Die Invasion der Russen

„Schwanensee“ und „Nußknacker“ im Schnäppchen-Angebot

oe
Stuttgart, 10/12/2004

Die Russen kommen nicht erst – sie sind schon da! Und zwar all überall, wenn man den Veranstaltungskalendern in den einschlägigen Magazinen Glauben schenken darf. Man kann die Organisatoren dieser „Schwanensee“- und „Nußknacker“-Tourneen nur bewundern, wie sie es schaffen, kontinuierlich einen Termin an den anderen zu reihen, heute mit dem sogenannten Russischen Nationalballett hier zu sein, für morgen bereits das Russische Staatsballett anzukündigen und in der nächsten Woche dann das Russische Imperialballett, um darauf das St.
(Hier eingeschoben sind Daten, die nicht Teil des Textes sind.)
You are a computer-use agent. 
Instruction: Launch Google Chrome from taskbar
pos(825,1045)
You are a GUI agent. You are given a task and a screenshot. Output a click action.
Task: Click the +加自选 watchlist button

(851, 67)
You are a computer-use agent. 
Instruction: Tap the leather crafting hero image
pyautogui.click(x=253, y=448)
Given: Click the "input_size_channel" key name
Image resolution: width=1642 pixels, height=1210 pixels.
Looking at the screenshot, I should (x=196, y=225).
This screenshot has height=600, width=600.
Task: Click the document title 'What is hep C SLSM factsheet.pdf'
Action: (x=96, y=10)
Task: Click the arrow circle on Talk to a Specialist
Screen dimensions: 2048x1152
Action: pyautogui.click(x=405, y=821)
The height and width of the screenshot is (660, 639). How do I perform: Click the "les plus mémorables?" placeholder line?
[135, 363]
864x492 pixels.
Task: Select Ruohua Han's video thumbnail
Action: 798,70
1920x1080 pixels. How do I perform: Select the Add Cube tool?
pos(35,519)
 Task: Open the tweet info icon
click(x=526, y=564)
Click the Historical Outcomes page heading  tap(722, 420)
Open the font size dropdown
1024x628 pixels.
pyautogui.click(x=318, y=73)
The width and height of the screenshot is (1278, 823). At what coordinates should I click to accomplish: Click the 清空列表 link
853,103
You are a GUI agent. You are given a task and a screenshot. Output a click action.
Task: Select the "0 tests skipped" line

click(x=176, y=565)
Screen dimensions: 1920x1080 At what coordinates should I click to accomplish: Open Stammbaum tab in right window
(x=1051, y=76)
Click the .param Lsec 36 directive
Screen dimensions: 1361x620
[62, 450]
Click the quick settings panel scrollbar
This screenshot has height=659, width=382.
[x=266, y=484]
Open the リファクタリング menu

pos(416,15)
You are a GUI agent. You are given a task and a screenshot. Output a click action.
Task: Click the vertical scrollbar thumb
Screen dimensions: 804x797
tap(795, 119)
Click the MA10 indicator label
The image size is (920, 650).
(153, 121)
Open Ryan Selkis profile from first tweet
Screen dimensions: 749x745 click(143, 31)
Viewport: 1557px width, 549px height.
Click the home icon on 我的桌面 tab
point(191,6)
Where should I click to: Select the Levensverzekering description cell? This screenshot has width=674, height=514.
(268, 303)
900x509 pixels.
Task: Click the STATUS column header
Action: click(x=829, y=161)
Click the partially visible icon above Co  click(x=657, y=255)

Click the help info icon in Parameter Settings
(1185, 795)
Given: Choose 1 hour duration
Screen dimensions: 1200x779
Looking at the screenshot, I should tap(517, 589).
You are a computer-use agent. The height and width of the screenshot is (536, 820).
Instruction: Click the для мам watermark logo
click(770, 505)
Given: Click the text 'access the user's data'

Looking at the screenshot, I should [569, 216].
Petersburger Staatsballett folgen zu lassen. Und als ob das noch nicht genug wäre, offerieren sie zur gleichen Zeit auch noch das Ballett des Staatlichen Akademischen Musiktheaters Kiew, das Ballett der Tatarischen Staatsoper Kasan und das Ballett der Staatsoper Minsk, während zum Einspringen notfalls auch das Rumänische Staatsballett bereitsteht. Und sollte zwischen Schleswig-Holstein und dem Burgenland, zwischen Saarbrücken und Frankfurt an der Oder noch ein zusätzlicher „Schwanensee“ oder „Nußknacker“ gewünscht sein – bitte: das Ballet Classique de Paris der unermüdlichen Jaqueline Jacquet macht sich bereits in den Kulissen warm. Und das ja durchaus nicht nur in der abgeschiedenen Provinz, sondern selbst in den sogenannten Balletthochburgen wie Berlin, München, Stuttgart und Wien, die ihre eigenen hausgemachten Produkte offerieren.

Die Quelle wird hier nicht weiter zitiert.